**Task inputs**
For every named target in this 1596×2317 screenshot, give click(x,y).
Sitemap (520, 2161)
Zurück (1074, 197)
==
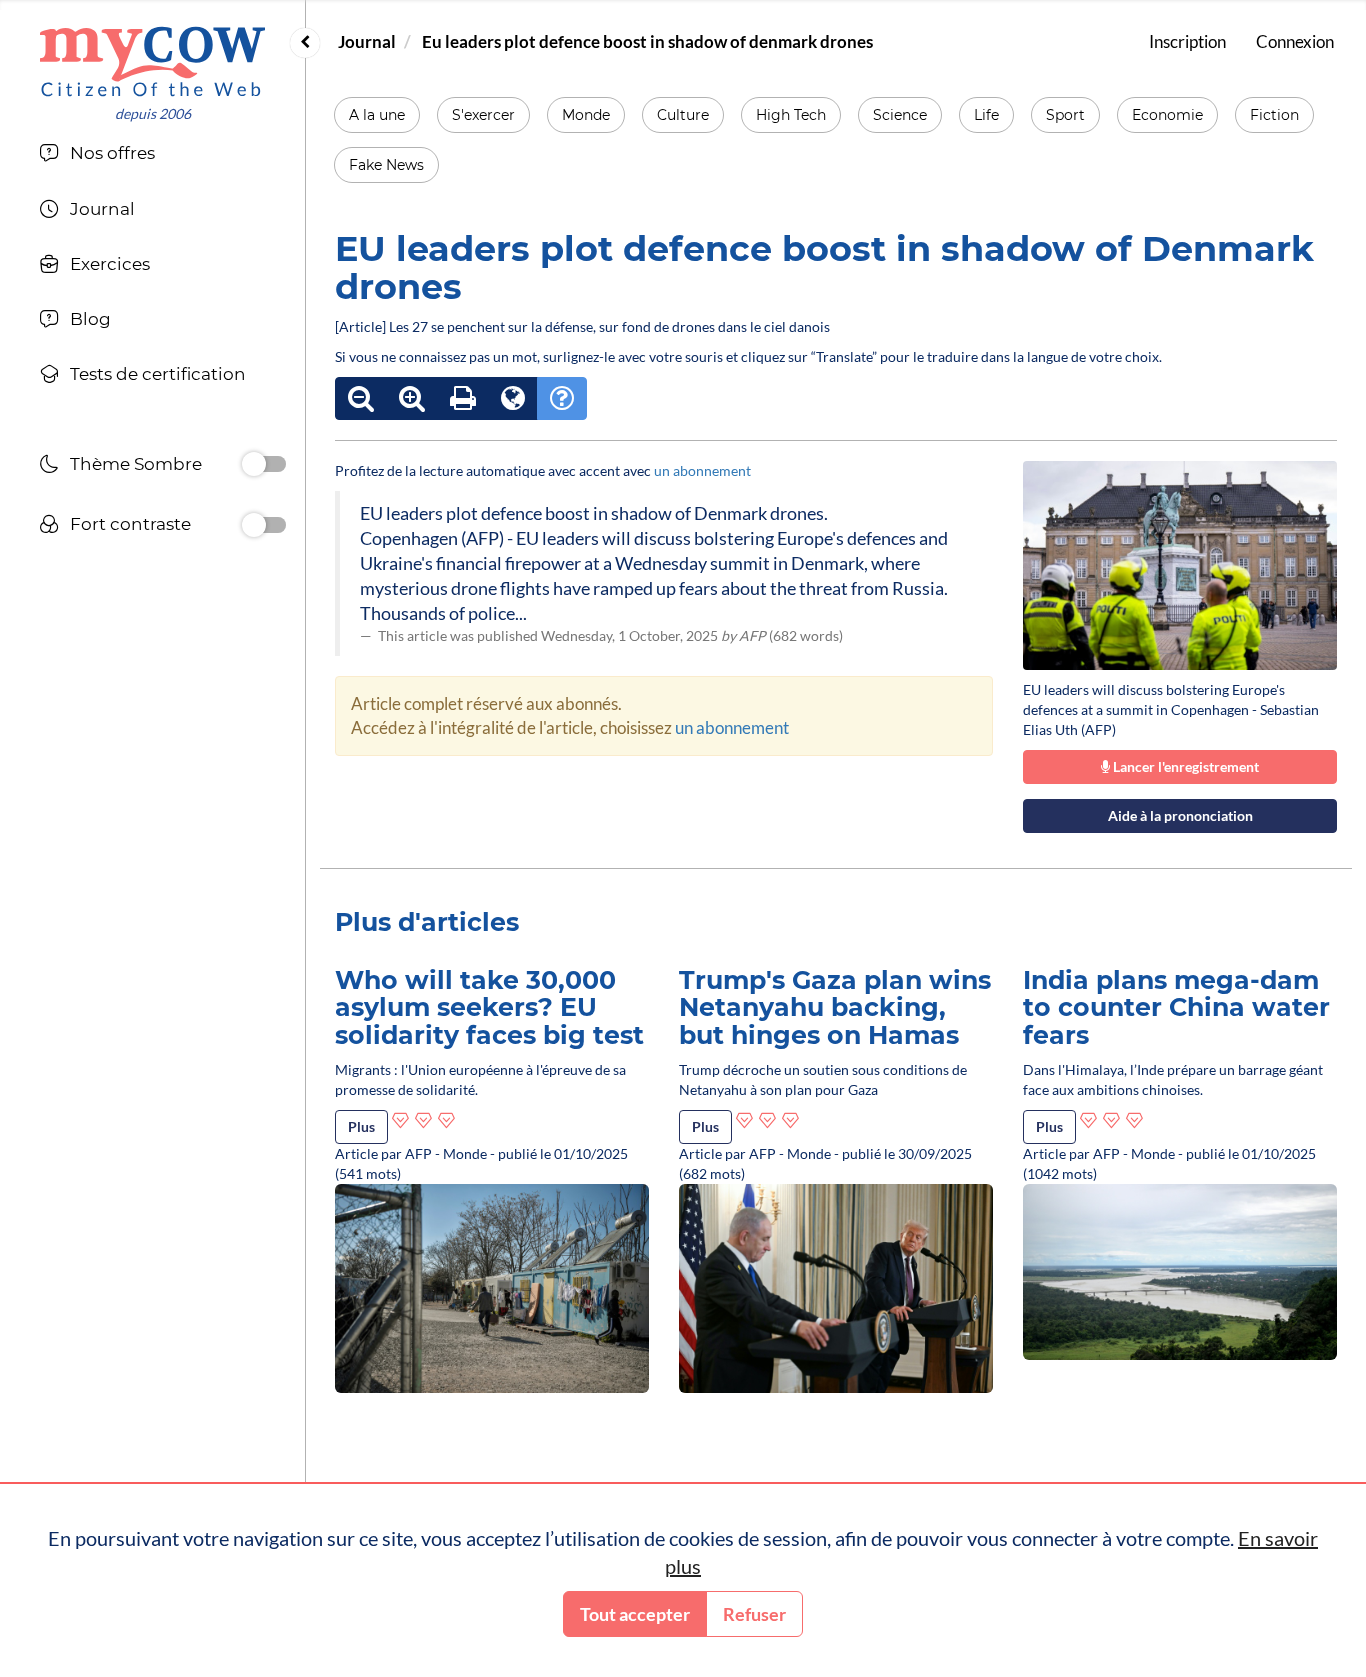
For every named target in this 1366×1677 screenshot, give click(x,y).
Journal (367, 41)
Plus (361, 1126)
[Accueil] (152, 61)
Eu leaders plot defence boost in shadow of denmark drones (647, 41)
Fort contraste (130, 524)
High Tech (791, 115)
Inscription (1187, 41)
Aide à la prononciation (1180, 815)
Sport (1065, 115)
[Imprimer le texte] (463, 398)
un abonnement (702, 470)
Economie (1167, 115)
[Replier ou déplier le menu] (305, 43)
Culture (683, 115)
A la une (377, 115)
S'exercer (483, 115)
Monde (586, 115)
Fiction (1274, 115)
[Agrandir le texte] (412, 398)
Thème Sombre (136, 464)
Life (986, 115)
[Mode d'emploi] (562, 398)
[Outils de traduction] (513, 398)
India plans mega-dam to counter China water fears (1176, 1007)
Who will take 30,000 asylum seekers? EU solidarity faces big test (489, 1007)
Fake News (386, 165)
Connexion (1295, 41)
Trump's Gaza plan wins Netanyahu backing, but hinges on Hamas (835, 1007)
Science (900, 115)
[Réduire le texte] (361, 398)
---
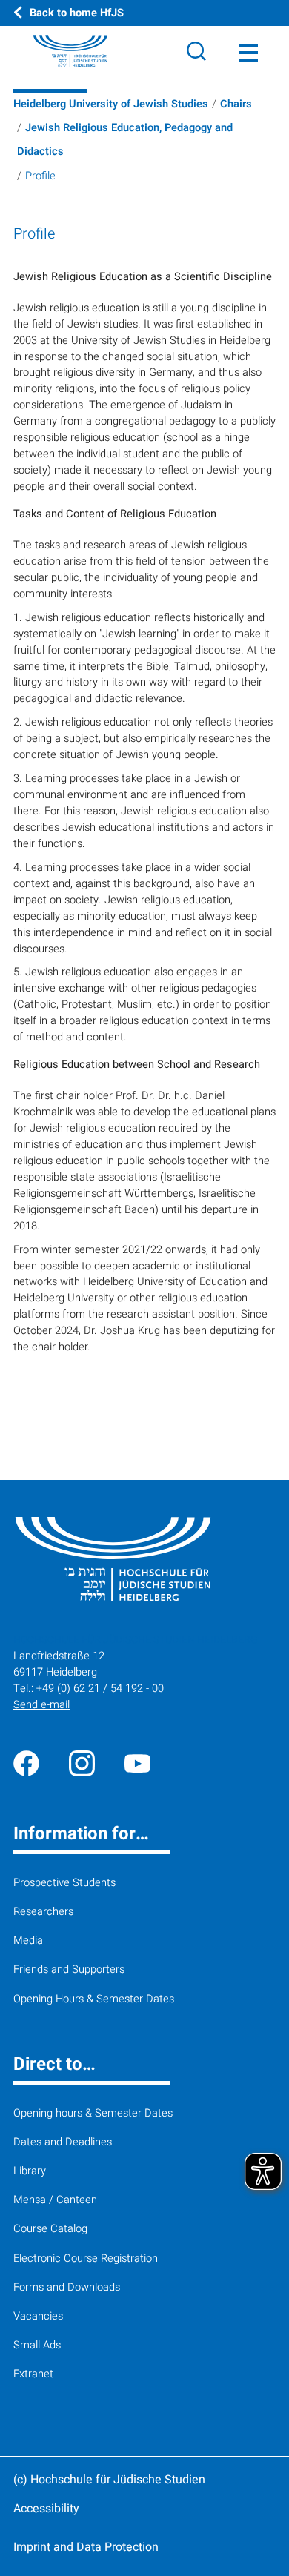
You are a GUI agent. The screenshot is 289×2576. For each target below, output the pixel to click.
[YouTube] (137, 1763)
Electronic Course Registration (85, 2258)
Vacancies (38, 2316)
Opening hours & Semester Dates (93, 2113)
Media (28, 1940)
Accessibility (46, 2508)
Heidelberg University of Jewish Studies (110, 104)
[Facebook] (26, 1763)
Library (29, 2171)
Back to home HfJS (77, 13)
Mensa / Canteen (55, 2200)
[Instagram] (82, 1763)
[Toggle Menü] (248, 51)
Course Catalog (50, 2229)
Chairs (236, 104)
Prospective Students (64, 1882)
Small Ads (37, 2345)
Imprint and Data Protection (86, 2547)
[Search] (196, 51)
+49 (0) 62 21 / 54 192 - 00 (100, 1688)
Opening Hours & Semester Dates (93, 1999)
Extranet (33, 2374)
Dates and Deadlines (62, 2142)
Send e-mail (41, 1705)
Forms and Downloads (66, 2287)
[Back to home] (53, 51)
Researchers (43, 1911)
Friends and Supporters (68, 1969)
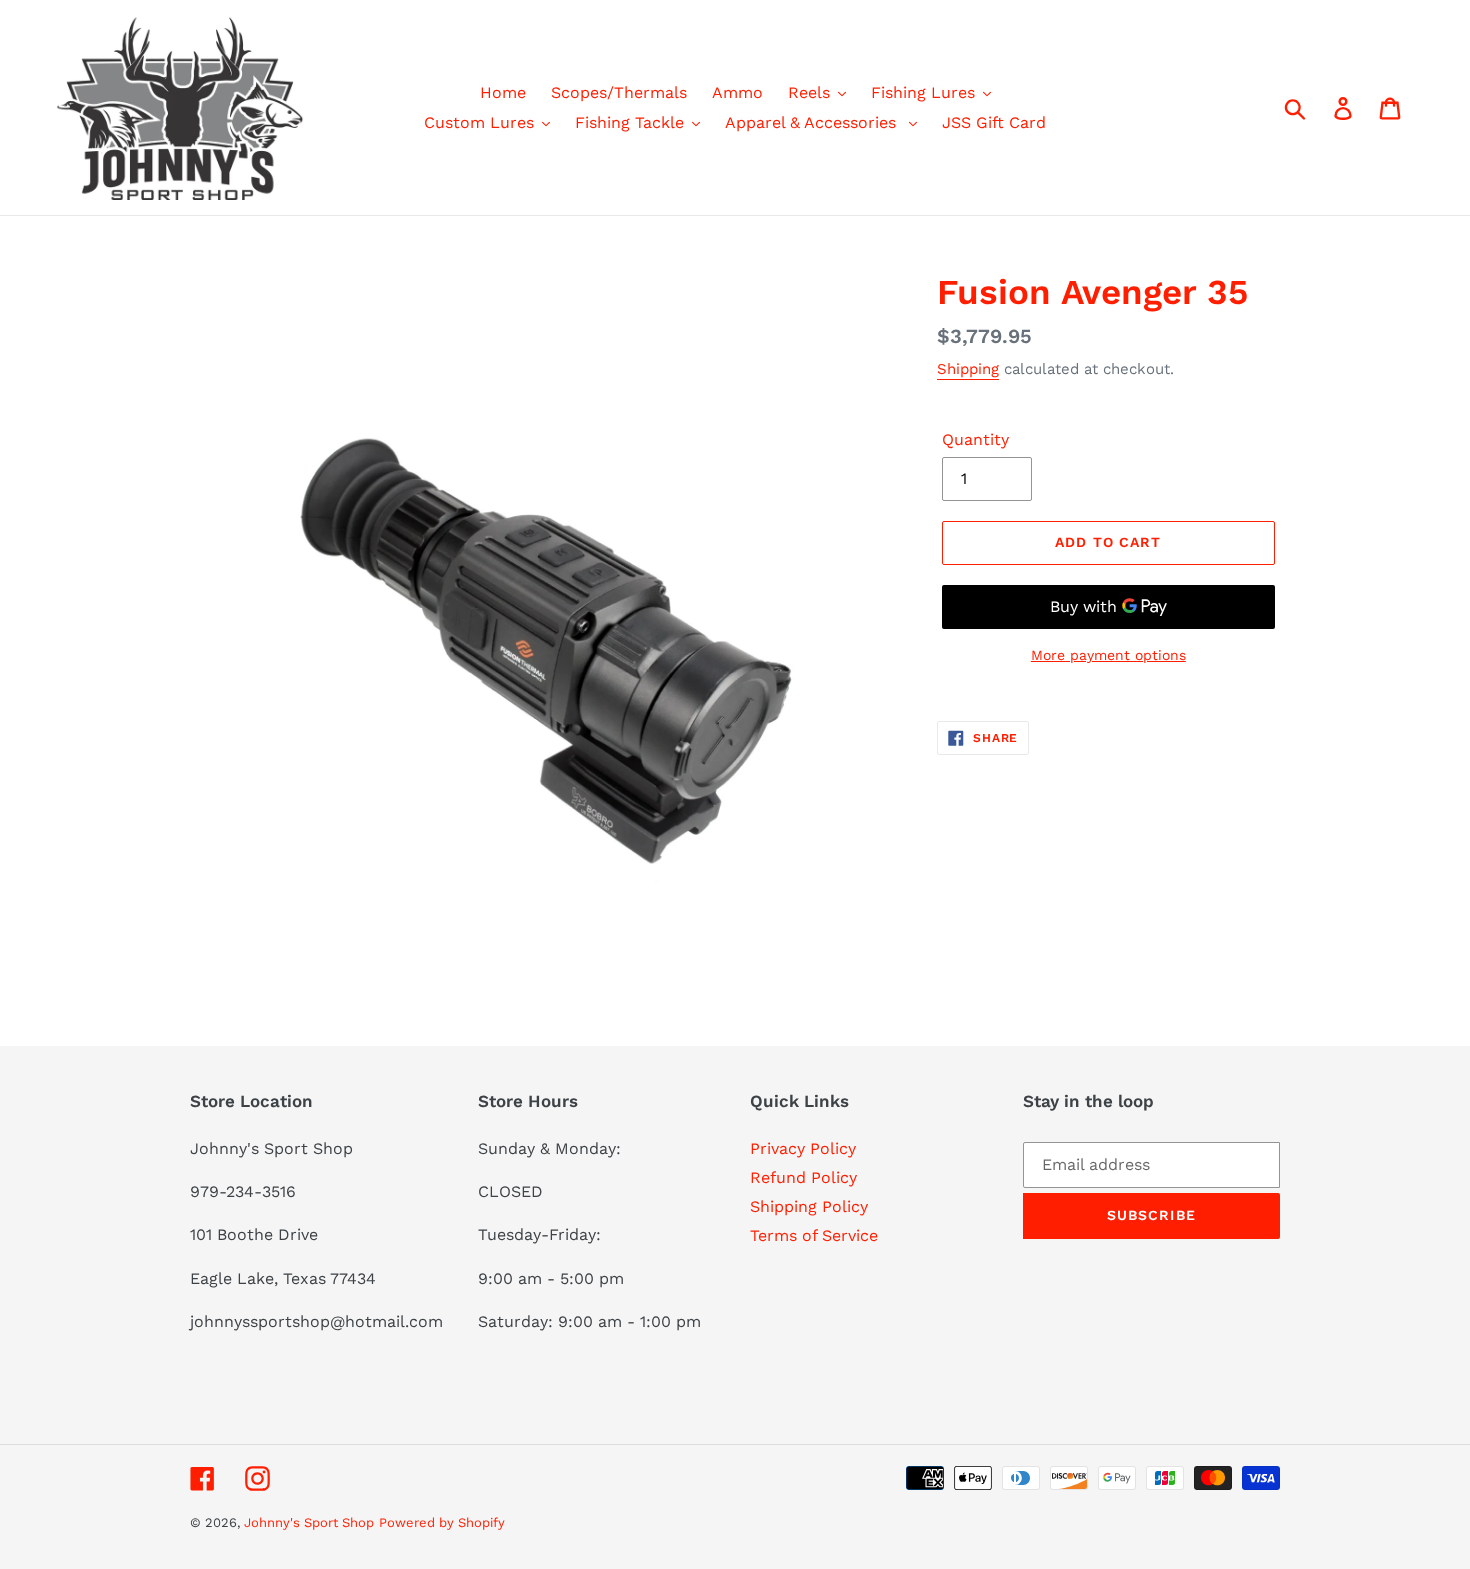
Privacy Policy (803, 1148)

**What is needed**
Go to the line with "India plans mega-dam" in the entries above and repeat every line from there through the line with "[Réduire le texte] (361, 398)", exactly and with no other text.

**Answer space**
India plans mega-dam to counter China water fears (1176, 1007)
Who will take 30,000 asylum seekers? EU solidarity faces big test (489, 1007)
Fake News (386, 165)
Connexion (1295, 41)
Trump's Gaza plan wins Netanyahu backing, but hinges on Hamas (835, 1007)
Science (900, 115)
[Réduire le texte] (361, 398)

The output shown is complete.